Мать припала бледным, остеклевшим от долгого голоданья лицом к лопуху, прикрывавшему белокурую голову сына, и дрожит.
– Мотри-ка, на гайтане! – настаивает Симка.
– Что, что, родной?
– Алтын царской.
– Ох, Господи!
– Сам царь подарил и по головке погладил… Это – царское жалованье.
Подошла артель. Стали здороваться. Сбежались бабы и ребятишки с соседних домов. Пошел шум по всему поселку, хлопанье дверей, скрип калиток и ворот, возгласы баб, писк и плач ребятишек, лай собак, которые более всех животных интересуются человеческими делами и разделяют их радости.
– Здорово-здорово, Сысоюшка, здравствуй, внучек Симушка, здорово, Агапушка, – шамкал Симкин дед, обращаясь то к сыну своему, шадроватому Сысою, то к внучку, то к другим сельчанам, то к ратному. – С коих местов теперь, Агапушка, – с Олонца?
– Нету, с самово Шлюхина града, – отвечает ратный.
– Что же это за град такой? Не слыхивал такова отродясь.
– Новый, значит, град, с немецкой кличкой, Шлюхин…
– Шлюхин, ишь ты, таких на Святой Руси не бывало: Хлынов город есть, холопий, а Шлюхина града на Руси не бывало.
– Да это наш Орешек, что под шведом был, а теперь опять наш, – пояснил Сысой.

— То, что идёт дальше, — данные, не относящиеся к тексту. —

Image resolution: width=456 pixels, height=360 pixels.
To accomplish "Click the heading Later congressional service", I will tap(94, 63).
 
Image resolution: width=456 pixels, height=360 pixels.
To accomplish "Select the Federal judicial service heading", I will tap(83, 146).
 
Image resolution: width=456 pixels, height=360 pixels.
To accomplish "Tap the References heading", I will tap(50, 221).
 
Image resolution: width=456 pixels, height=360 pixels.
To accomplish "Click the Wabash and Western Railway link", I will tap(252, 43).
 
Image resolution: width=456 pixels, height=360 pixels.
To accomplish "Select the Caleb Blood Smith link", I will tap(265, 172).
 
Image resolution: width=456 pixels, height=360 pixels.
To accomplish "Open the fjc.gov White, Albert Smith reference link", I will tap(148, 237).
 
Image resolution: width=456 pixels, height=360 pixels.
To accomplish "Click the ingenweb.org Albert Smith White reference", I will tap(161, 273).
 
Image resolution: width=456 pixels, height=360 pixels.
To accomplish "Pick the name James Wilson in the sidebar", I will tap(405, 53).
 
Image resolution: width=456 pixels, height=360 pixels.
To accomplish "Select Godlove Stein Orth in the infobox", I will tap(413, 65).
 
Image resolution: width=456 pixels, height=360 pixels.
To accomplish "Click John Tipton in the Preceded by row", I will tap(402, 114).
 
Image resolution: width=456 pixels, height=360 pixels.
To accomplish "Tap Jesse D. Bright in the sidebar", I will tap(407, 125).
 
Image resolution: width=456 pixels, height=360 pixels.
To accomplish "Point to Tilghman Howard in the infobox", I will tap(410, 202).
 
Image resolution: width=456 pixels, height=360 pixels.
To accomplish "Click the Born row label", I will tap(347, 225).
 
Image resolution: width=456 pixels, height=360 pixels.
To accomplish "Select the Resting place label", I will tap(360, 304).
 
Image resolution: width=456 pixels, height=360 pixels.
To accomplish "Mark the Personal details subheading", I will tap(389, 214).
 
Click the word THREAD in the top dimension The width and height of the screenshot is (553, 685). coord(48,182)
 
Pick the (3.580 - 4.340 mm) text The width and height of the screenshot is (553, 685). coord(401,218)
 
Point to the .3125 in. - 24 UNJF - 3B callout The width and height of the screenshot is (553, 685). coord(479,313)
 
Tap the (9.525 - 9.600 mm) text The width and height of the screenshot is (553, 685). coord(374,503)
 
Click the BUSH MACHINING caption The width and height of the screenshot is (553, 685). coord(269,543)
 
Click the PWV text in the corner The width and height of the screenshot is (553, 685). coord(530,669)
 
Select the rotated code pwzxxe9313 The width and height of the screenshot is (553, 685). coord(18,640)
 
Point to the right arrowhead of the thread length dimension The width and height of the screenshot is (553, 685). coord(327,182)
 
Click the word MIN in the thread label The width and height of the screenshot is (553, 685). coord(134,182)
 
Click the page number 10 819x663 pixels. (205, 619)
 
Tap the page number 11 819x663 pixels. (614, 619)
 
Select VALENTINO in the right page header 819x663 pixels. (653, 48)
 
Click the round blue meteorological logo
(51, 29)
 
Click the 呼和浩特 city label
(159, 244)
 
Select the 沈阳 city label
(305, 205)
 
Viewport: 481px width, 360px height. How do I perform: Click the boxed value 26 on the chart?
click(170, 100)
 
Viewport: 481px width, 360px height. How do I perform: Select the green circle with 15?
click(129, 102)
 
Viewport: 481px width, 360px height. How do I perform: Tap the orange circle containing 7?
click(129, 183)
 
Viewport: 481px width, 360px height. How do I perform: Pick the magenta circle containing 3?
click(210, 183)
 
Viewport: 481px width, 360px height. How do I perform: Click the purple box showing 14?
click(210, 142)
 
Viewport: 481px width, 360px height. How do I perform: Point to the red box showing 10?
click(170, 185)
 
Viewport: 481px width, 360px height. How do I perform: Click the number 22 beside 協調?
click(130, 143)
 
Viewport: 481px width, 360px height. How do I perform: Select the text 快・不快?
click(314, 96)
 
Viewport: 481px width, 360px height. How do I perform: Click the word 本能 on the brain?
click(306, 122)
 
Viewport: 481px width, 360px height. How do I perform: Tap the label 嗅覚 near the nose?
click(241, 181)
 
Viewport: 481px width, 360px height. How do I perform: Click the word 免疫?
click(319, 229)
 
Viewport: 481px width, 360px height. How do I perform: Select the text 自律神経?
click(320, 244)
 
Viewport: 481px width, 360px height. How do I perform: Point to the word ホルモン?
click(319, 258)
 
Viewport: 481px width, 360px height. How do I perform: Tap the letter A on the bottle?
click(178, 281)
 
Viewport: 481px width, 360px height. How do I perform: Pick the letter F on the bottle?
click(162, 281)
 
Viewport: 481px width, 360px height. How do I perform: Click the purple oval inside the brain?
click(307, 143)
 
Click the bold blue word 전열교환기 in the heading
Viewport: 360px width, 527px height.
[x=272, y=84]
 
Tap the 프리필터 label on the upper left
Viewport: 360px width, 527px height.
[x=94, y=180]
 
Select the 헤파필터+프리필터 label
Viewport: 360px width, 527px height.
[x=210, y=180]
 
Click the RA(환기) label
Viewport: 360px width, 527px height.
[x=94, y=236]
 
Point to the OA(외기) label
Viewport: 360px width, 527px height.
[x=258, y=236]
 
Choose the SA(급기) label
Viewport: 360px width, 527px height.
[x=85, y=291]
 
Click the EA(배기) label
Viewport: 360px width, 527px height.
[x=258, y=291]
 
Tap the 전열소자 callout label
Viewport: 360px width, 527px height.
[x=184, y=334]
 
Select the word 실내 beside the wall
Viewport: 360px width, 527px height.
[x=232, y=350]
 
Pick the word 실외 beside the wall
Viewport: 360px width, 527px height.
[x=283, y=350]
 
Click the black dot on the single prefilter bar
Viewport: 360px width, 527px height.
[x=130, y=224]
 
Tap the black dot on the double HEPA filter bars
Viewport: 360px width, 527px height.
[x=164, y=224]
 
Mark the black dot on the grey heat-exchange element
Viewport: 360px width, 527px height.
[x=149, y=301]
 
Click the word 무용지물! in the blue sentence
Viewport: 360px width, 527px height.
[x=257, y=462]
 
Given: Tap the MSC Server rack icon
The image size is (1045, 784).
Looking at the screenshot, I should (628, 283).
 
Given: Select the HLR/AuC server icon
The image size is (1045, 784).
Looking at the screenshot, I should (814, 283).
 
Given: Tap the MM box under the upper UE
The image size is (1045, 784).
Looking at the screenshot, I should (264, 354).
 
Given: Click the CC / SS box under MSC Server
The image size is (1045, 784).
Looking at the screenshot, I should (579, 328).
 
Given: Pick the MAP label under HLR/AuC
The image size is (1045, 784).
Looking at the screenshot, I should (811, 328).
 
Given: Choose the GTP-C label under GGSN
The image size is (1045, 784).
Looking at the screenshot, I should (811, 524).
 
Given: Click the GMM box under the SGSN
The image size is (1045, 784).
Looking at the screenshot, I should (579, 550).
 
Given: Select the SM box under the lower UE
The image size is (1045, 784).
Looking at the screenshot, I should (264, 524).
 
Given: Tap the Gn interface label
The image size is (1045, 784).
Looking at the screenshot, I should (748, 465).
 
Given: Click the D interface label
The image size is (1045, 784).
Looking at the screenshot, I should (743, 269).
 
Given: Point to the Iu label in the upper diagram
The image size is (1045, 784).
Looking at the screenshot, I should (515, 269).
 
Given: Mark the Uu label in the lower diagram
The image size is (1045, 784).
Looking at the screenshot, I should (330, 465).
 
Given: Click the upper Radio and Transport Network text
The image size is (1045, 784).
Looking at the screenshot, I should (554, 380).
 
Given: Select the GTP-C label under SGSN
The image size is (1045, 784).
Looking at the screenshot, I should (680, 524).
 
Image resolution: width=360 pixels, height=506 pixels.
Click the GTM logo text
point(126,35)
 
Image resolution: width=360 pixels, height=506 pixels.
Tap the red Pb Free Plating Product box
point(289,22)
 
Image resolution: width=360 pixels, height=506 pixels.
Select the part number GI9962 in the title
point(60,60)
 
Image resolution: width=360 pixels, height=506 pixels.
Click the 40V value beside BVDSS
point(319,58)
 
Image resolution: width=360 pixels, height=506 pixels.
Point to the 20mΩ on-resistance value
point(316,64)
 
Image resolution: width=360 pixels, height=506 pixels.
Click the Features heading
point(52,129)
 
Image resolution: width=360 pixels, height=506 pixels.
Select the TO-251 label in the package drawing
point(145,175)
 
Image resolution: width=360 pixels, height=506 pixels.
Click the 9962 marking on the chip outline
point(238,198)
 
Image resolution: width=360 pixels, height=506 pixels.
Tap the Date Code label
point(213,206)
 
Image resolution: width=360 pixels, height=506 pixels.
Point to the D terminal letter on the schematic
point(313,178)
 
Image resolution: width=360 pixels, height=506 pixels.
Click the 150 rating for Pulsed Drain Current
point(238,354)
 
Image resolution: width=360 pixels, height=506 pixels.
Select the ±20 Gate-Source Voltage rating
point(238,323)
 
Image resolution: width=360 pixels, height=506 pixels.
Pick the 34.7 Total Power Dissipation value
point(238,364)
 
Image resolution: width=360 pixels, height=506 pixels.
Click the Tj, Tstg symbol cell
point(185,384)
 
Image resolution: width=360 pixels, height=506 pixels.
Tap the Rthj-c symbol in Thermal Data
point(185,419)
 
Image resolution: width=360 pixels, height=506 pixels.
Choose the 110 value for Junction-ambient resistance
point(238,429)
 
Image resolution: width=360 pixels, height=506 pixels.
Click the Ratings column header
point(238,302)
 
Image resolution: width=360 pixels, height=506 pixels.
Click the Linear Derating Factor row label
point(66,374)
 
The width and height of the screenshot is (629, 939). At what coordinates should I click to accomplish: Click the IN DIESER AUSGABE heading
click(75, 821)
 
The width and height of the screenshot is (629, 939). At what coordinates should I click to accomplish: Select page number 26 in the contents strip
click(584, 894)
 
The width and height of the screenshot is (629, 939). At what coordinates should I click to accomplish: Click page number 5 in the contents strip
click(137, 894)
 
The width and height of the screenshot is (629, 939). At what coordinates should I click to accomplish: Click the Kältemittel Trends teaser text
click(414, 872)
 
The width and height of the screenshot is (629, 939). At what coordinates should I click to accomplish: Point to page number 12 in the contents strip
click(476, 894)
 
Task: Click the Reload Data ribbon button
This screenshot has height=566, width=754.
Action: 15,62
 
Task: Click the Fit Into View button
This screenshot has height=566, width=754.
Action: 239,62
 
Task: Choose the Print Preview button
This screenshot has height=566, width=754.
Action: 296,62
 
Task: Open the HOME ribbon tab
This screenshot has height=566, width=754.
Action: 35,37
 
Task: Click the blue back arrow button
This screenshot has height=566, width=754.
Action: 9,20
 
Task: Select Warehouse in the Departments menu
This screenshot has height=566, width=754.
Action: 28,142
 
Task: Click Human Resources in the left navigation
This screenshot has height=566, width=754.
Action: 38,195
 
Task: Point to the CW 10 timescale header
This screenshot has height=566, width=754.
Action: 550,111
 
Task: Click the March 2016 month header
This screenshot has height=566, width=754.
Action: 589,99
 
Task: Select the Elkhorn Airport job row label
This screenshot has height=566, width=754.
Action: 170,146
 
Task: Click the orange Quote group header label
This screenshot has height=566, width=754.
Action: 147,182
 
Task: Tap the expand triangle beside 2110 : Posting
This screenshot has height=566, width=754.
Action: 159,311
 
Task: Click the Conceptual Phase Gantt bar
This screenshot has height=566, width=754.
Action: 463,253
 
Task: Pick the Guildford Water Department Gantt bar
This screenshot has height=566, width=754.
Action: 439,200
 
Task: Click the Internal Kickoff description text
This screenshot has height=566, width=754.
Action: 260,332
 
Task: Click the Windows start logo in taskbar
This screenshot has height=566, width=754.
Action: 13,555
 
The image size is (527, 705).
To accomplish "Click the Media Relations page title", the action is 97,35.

– Укрепа такая, Шлюхина крепость, – дополнил ратный.
– А царя видали?
– Как не видать, батюшка! Сам-то Симку по головке гладил и денег пожаловал…
– Вот, дедушка, царский ялтын, вот он, – хвастался Симка перед дедом. – Я в лапоть мышь посадил да с лаптя карбас справил, на воду пустил, оснастил, а царь и увидал…
Издали откуда-то донеслось звяканье колокольчика. Все стали прислушиваться, напряженно прислушиваться, ибо все опытом жизни испытали, что медь, отлитая в колокол, реже звонит к добру, чем к худу.
– Ямской, – пояснил ратный, прикладывая ладонь к уху, – казенный.
– Валдайской голос, – добавил Сысой шадроватый. – Ишь, звонец какой…
– Кто и зачем бы? – спрашивали другие, недоумевая и вглядываясь в дымчатую даль.
– Не к добру… к худу, – заключали бабы, более чуткие сердцем.
А звонец заливался все явственнее и явственнее. Показалась ямская тройка со стороны Белозерской дороги.
– Пристав, братцы… Опять некрутчина али бо что хуже.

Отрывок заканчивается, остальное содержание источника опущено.